=== Reading text ===
****************************************

Thursday, November 13, 2014

Blood Rage

BLOOD RAGE Directed by John Grissmer, Starring Louise Lasser (1987).

Review by Steve Fenton

Originally shot—or possibly shat—in 1983, according to reports this wasn’t actually released until ’87 (as NIGHTMARE AT SHADOW WOODS, whose title was evidently a vague cash-in on A NIGHTMARE ON ELM STREET). Speaking objectively, it’s pretty easy to see why it shat – I mean sat – on the shelf for so long after its completion. Hell, why anybody ever bothered releasing it at all is beyond my ken to grasp! But the damage is done, so let’s proceed, shall we? I’ve been promising Crankenstein I’d review this bugger for about six months now, so it’s now or never! So, for better or worse (accent on the latter), here goes nothin’…and there’s a whole lot of that going on here, but you takes what you can get where you can get it, as they say.

it's about time Steve!

The film’s supposed main draw, ‘offbeat’ actress Louise Lasser, is arguably best-known by most who know of her for playing the title character of the cult sitcom / soap satire Mary Hartman, Mary Hartman (1976-77), but she also co-wrote and dubbed the voice of a character on Woody Allen’s ‘reimagined’ Japanese crime flick WHAT’S UP, TIGER LILY? (1966), and is also well-remembered by countless gazillions for her roles in both Sam Raimi’s CRIMEWAVE (1985) and Frank Henenlotter’s FRANKENHOOKER (1990). BLOOD RAGE is another of her cult psychotronic offerings, albeit a (deservedly) lesser-known one, which was formerly available on VHS/Beta videocassette from the prolific Prism Entertainment, who were a dependable source of cult and/or trash flicks back in the ’80s and ’90s, even if they did release more than their fair share of über-turkeys, as in the case of our current half-heartedly Thanksgiving-themed gobbler, which might have taken place pretty much any old time of the year (‘holiday’ themes—then, as now—were all the rage in slasher flicks, you see).

Prism Video paid me in pocket lint and good intentions

The film opens in Jacksonville, Florida way back in 1974, at a drive-in showing of a (fictitious) horror movie called “THE HOUSE THAT CRIED MURDER” (sounds like it might be some Italo giallo retitled for import Stateside!). After witnessing two teenagers making it in the front seat of their car at the drive-in, one of a matching pair of preteen twin brothers takes an axe to the male make-out artist, killing him; this evidently because the boys had only just witnessed their ‘shockingly promiscuous’ mother Maddy Simmons (Lasser) necking with her boyfriend in the front seat of his van. Rather than resort to some good old-fashioned slut-shaming, the twin responsible for the foul deed evidently turned his latent hostility towards their mater elsewhere instead. After committing the murder, Terry the wacked-out if wily perpetrator smears Todd with blood so as to paint his brother—who has gone into deep, mute shock at the sight of it being committed—with the blame. Sure enough, the innocent one takes the rap, while his terrible twin gets off scot-free. I ask you, how’s that for a totally predictable plot ‘twist’?

****************************************

=== Provided data ===
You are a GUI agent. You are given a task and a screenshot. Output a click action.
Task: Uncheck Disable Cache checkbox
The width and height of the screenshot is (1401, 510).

****************************************

=== Problem description ===
According to the film review, which company formerly released the film on VHS/Beta videocassette?

=== Complete output ===
Prism Entertainment